Irvine v City of New York
2024 NY Slip Op 05636
Decided on November 14, 2024
Appellate Division, First Department
Published by New York State Law Reporting Bureau pursuant to Judiciary Law § 431.
This opinion is uncorrected and subject to revision before publication in the Official Reports.


Decided and Entered: November 14, 2024
Before: Kern, J.P., Kapnick, Kennedy, Higgitt, O'Neill Levy, JJ.

Index No. Index No. 452279/22 Appeal No. 3043 Case No. Case No. 2023-03814

[*1]Lisa R. Irvine, Plaintiff-Appellant,

v

City of New York, Defendant-Respondent, Does 2-10, Defendants.




Herman Law Firm, P.A., New York (Stuart Mermelstein of counsel), for appellant.

Muriel Goode-Trufant, Acting Corporation Counsel, New York (Amy McCamphill of counsel), for respondent.

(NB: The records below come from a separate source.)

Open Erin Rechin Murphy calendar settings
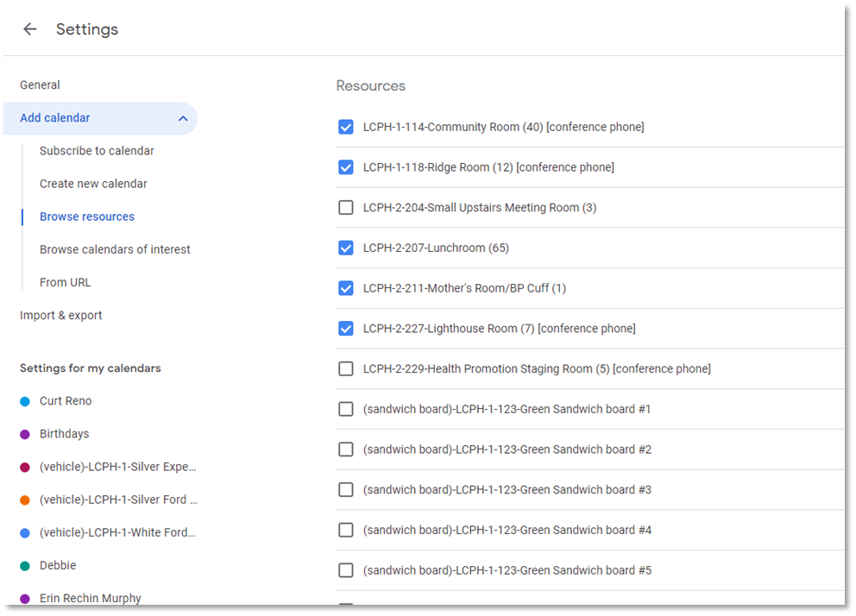Viewport: 856px width, 616px height. point(90,599)
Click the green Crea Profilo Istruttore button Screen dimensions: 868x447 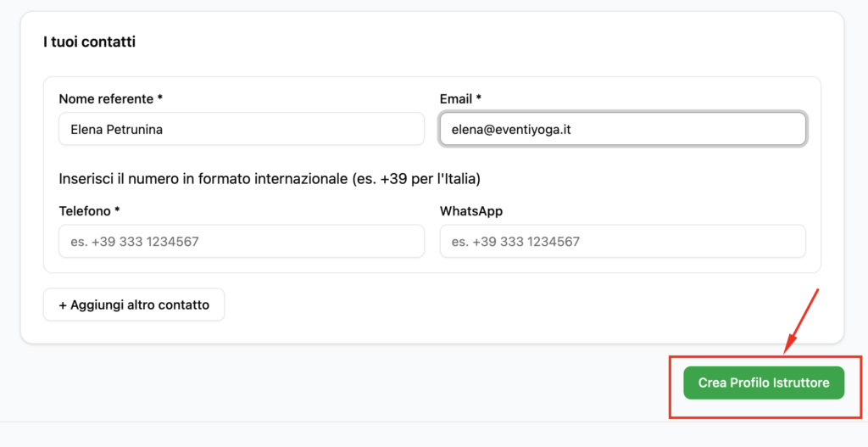click(x=763, y=383)
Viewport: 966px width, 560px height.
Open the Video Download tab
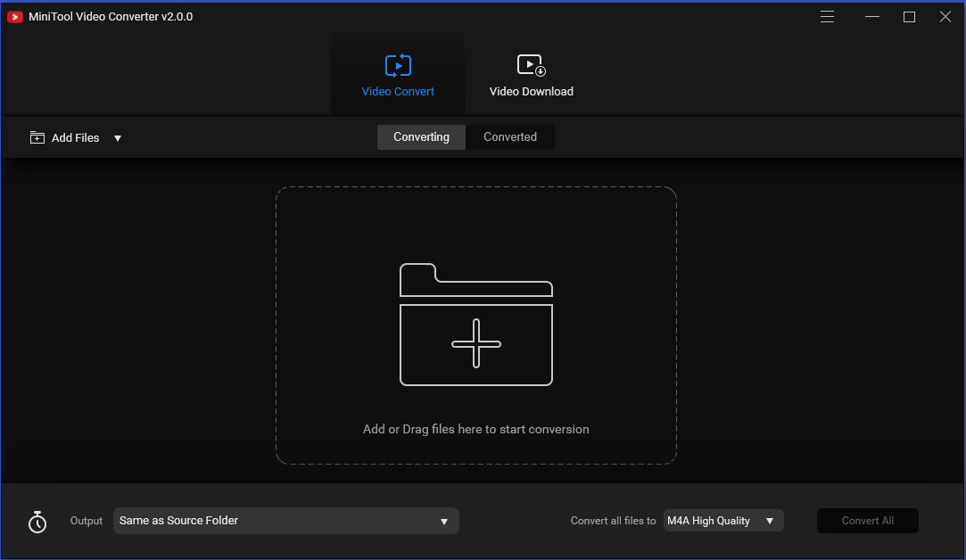(x=531, y=75)
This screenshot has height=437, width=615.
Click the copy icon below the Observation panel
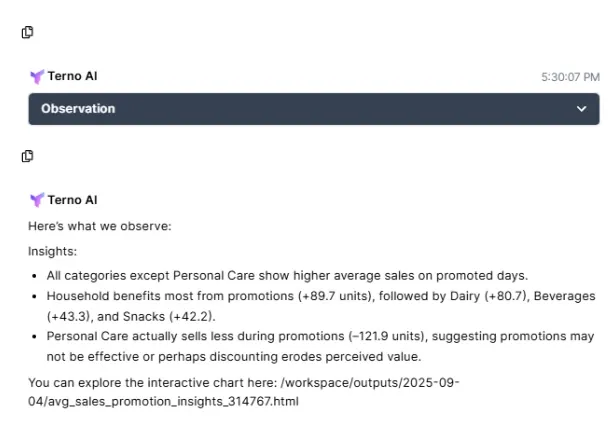click(x=28, y=156)
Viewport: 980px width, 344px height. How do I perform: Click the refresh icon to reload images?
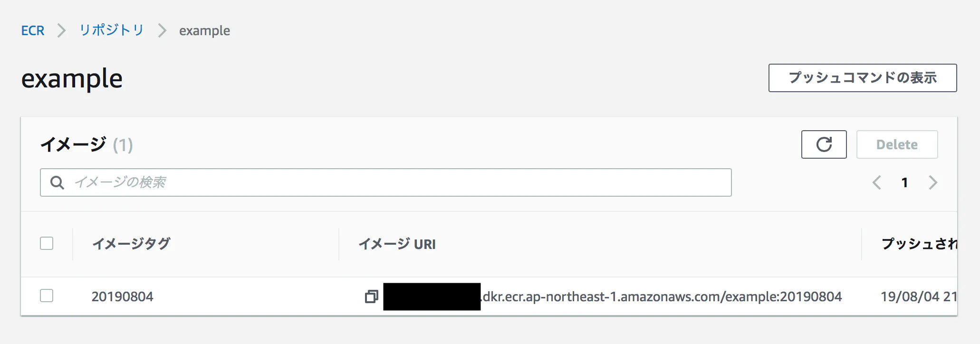click(824, 144)
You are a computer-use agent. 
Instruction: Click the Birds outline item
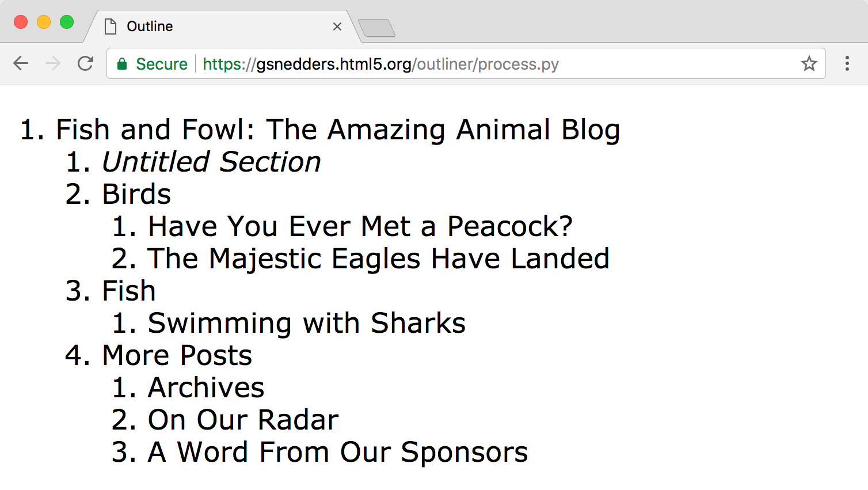(136, 194)
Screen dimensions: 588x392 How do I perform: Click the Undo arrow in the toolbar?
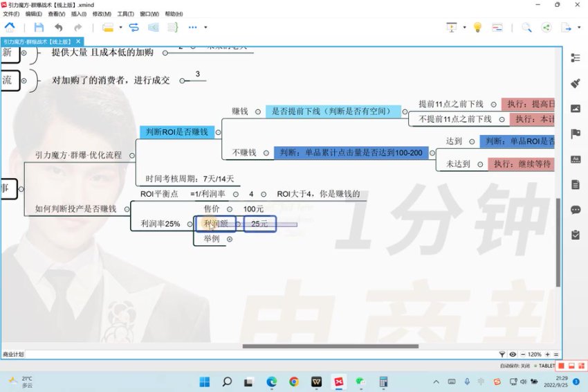58,28
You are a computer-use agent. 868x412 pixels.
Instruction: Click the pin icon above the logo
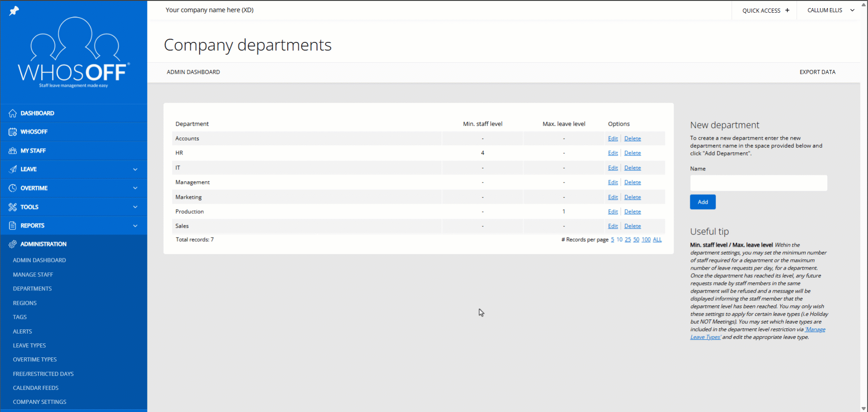(x=14, y=10)
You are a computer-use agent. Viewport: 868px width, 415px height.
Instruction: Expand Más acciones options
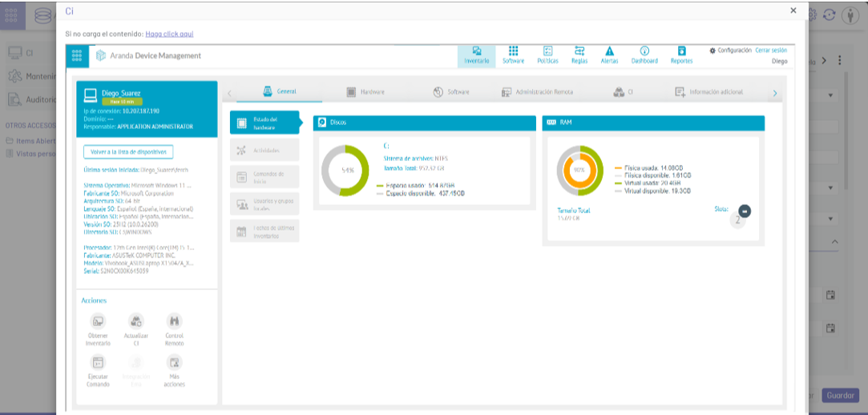pyautogui.click(x=174, y=363)
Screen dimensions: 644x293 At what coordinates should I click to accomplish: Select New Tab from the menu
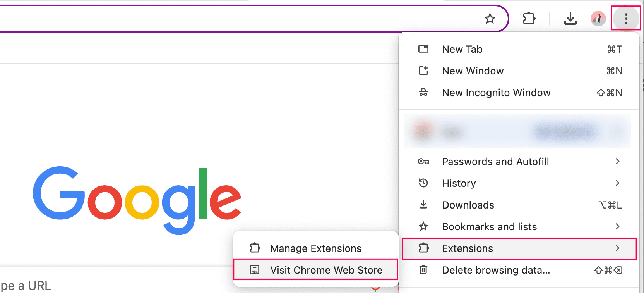coord(462,49)
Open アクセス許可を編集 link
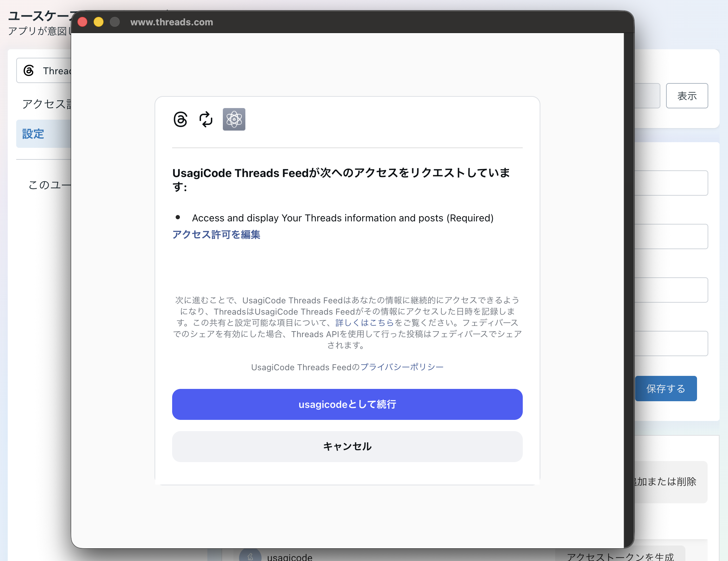The width and height of the screenshot is (728, 561). [x=216, y=234]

Order, Supreme Court, New York County (Laurence L. Love, J.), entered June 7, 2023, which granted defendant City of New York's motion to dismiss the complaint as barred by the statute of limitations, unanimously affirmed, without costs.

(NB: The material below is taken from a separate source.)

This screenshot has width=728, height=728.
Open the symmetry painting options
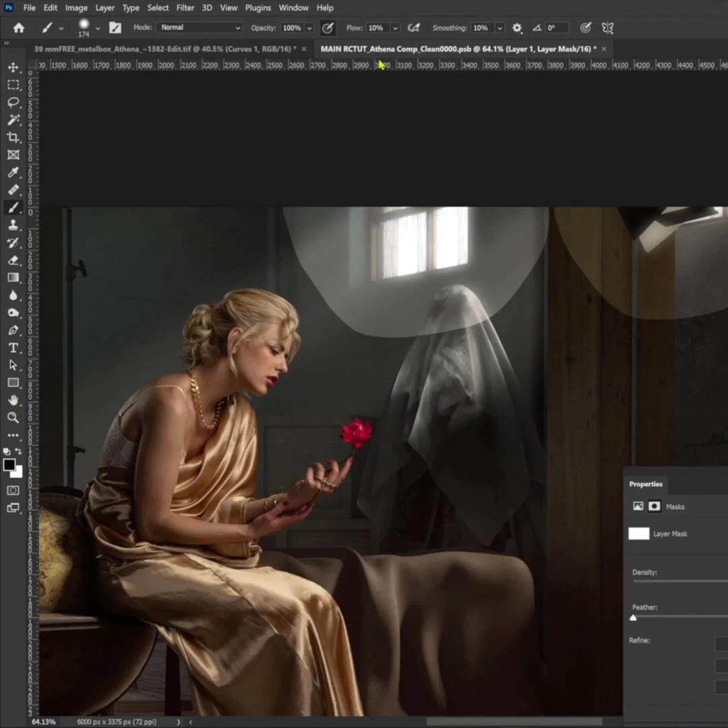(x=607, y=28)
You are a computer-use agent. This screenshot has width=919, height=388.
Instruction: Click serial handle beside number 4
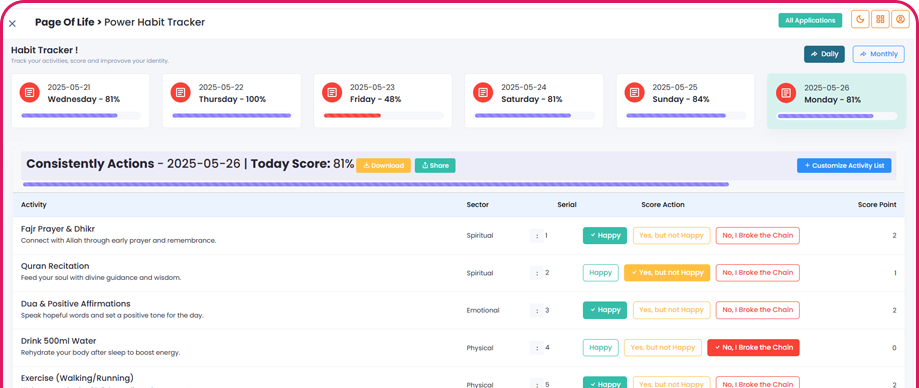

Plaintiff timely commenced this action in June 2021 under the New York Child Victims Act (CPLR 214-g) against Orange County and "Does 1-10." She later sought to amend the complaint to substitute the City for unknown defendant "Doe 1" and to extend the time to serve the City.

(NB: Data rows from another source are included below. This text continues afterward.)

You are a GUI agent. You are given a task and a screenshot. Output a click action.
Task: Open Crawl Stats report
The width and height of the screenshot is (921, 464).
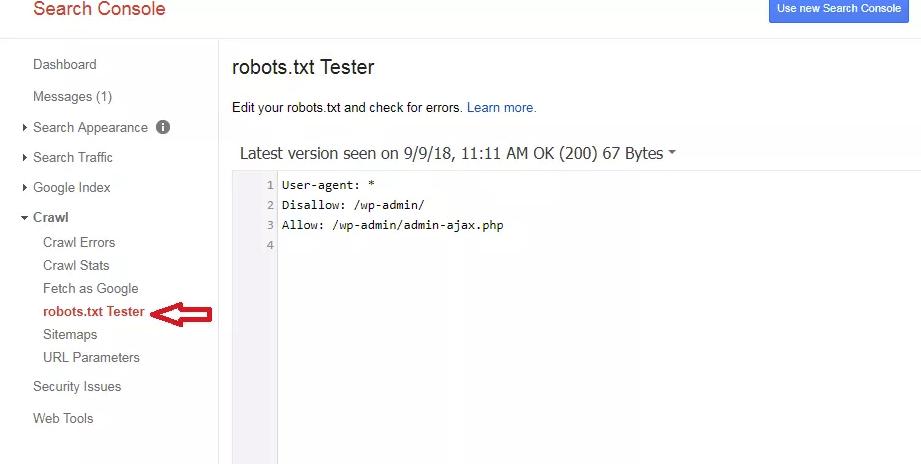76,266
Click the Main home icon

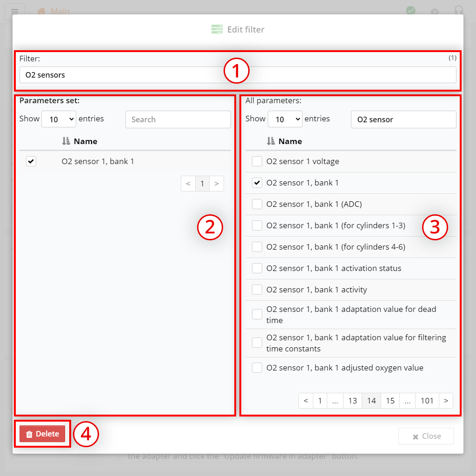coord(41,11)
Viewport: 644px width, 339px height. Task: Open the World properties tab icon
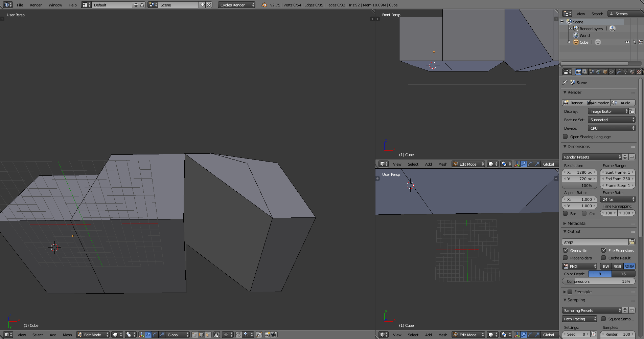point(598,72)
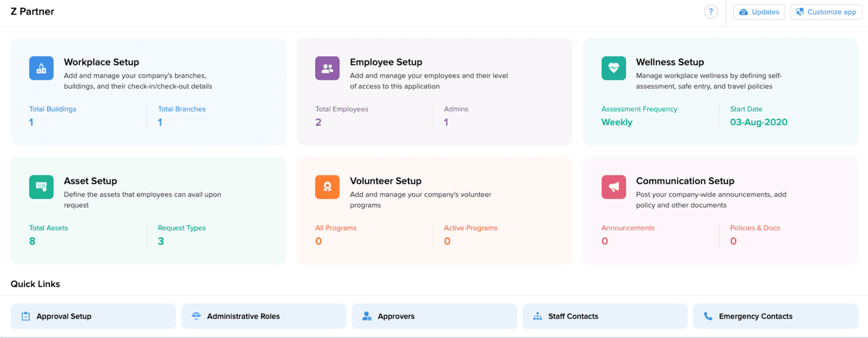Click the Emergency Contacts phone icon
The height and width of the screenshot is (338, 868).
[708, 316]
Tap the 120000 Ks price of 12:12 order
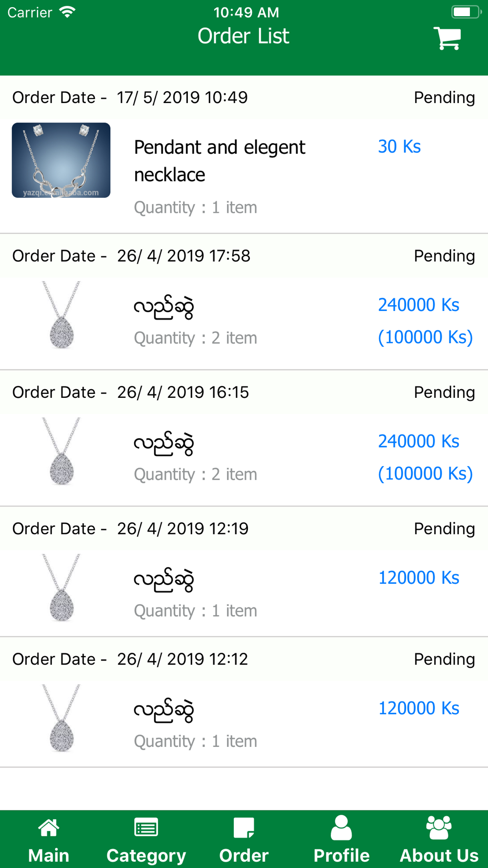Screen dimensions: 488x868 [419, 708]
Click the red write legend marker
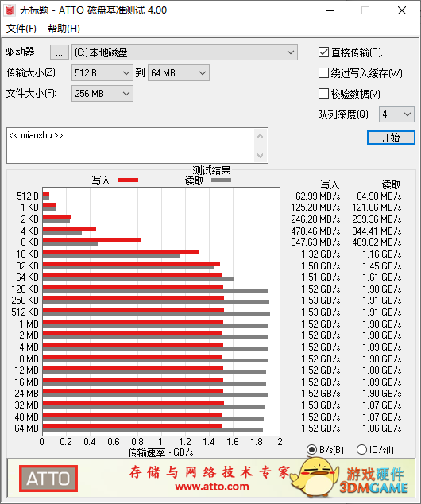 (x=128, y=180)
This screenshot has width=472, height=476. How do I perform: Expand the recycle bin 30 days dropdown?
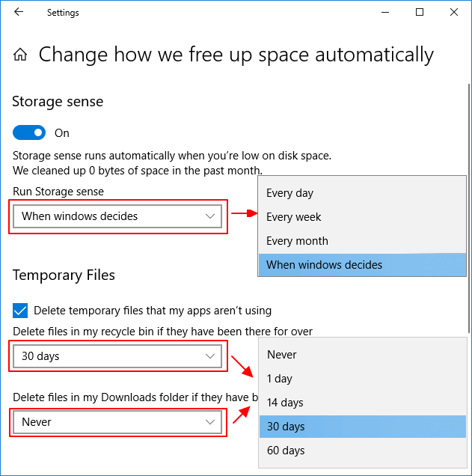pos(117,356)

There is no dispute that the plaintiff did not satisfy the requirements of the relation back doctrine of CPLR 203(b) and (c) to permit it to add the City as a defendant (see Higgins v City of New York, 144 AD3d 511, 512-513 [1st Dept 2016]). Additionally, we note that plaintiff did not satisfy the requirements of CPLR 1024, as she did not demonstrate that she diligently sought to identify the unknown provider of foster care services before the statute of limitations expired (see Holmes v City of New York, 132 AD3d 952, 954 [2d Dept 2015]). The record makes clear that plaintiff's investigator failed to take steps to ascertain the actual identities of the Doe parties, which were the entities that allegedly placed children in foster care in Orange County, before the statutory period ran (see Goldberg v Boatmax://, Inc., 41 AD3d 255, 256 [1st Dept 2007]; compare e.g. DeMarzo v Cuba Hill Elementary Sch., 220 AD3d 917, 919-920 [2d Dept 2023]). Nor did plaintiff promptly seek disclosure from Orange County or follow up on her initial letter request for disclosure (see Temple v New York Community Hosp. of Brooklyn, 89 AD3d 926, 928 [2d Dept 2011]). Indeed, even after becoming aware before the statute of limitations expired that the City may have had potential liability, plaintiff delayed in seeking to promptly amend the complaint to add the City as a defendant (see Brook v Peconic Bay Med. Ctr., 172 AD3d 468, 469 [1st Dept 2019]).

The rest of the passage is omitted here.